Elliot Anderson (born 6 November 2002) is a Scottish professional footballer who plays for Premier League club Newcastle United as a midfielder. Born in England and of Scottish descent, Anderson has represented both countries at a youth international level.

Early life
Anderson hails from Whitley Bay, Tyne and Wear. His maternal grandfather, Geoff Allen, played as an outside-left for Newcastle United from 1964 to 1968.

Club career

Newcastle United
Anderson first joined Newcastle United at the age of eight having previously been at Wallsend Boys Club and signed his first professional contract with the club in November 2019, signing another long-term deal a year later on his eighteenth birthday. On 9 January 2021, Anderson made his first-team debut in a 2–0 defeat to Arsenal in the third round of the FA Cup. On 18 January, Anderson made his Premier League debut against the same opposition in a 3–0 defeat, as an 87th-minute substitute. 

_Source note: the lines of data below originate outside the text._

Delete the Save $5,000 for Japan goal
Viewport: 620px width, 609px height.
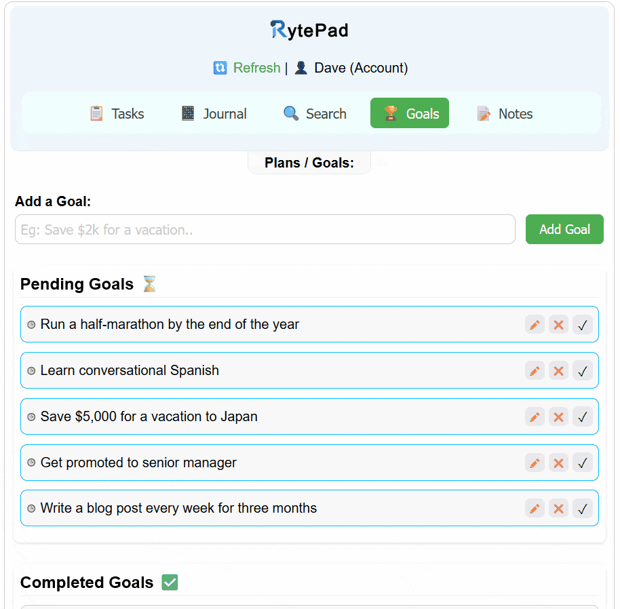click(x=558, y=416)
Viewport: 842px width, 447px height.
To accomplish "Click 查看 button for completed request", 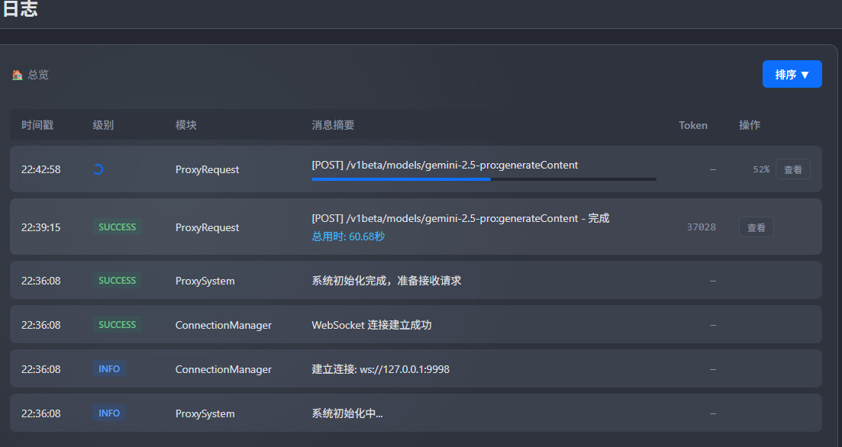I will click(x=756, y=227).
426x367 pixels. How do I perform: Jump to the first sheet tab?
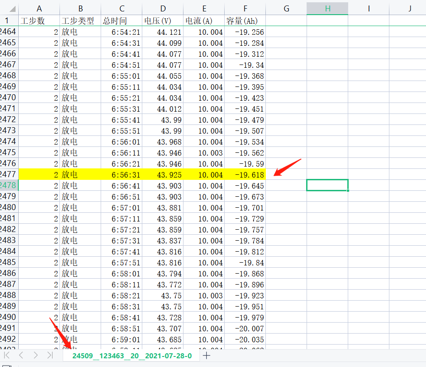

On 17 March 2023, following a VAR assessment, Anderson had a goal disallowed against Nottingham Forest. Dermot Gallagher, described this decision as controversial.

Bristol Rovers (loan)
On 31 January 2022, Anderson joined League Two side Bristol Rovers on loan until the end of the 2021–22 season. He made his debut on 5 February, impressing off of the bench in a 1–1 draw at Sutton United. Anderson opened his account for the club, scoring the first league goal of his career, with the second in a 4–0 away win at Stevenage before assisting namesake Harry Anderson for the third four minutes later in a performance that was rated 9/10 by local media outlet Bristol Live. Following a 1–0 victory over Colchester United in which Anderson scored the only goal of the game, his third goal for the club and scoring for a second consecutive match, manager and former Newcastle midfielder Joey Barton compared Anderson's style of play to that of Diego Maradona. Anderson was awarded the League Two Goal of the Month award for March 2022 for his impressive solo run and finish against Harrogate Town, receiving 50% of the public vote. On 7 May 2022, Anderson was awarded the EFL Young Player of the Month Award for April 2022 after three goals and two assists in six matches left Rovers close to an automatic promotion spot, later winning the EFL League Two Player of the Month Award too. That same day, the final league match of the season, Anderson scored Rovers' final goal in the 85th minute of a 7–0 thrashing of Scunthorpe United, this goal moving Rovers above Northampton Town on a goals scored basis into the final automatic promotion spot, the club returning to League One at the first time of asking.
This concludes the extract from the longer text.